» **Your objective**:
Reproduce, exactly and in full, the records that follow, minus any pictures.

» **Extracted entries**:
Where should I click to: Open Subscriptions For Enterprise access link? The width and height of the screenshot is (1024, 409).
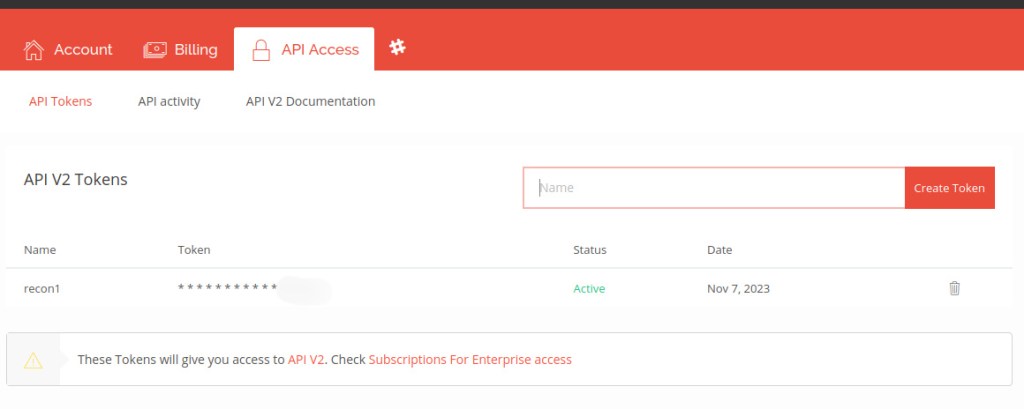pyautogui.click(x=470, y=359)
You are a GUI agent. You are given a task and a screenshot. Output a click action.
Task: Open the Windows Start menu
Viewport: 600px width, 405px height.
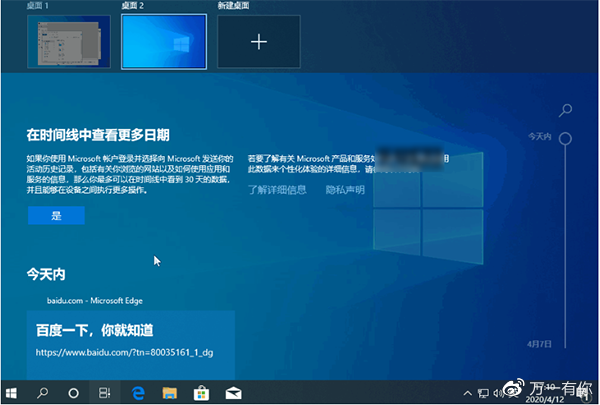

» **Response area**:
Where should I click to: Open Subscriptions For Enterprise access link? The width and height of the screenshot is (1024, 409).
pyautogui.click(x=470, y=359)
You are a GUI agent. You are given a task and a screenshot. Output a click action.
Task: Open the Windows Start menu
Viewport: 600px width, 405px height.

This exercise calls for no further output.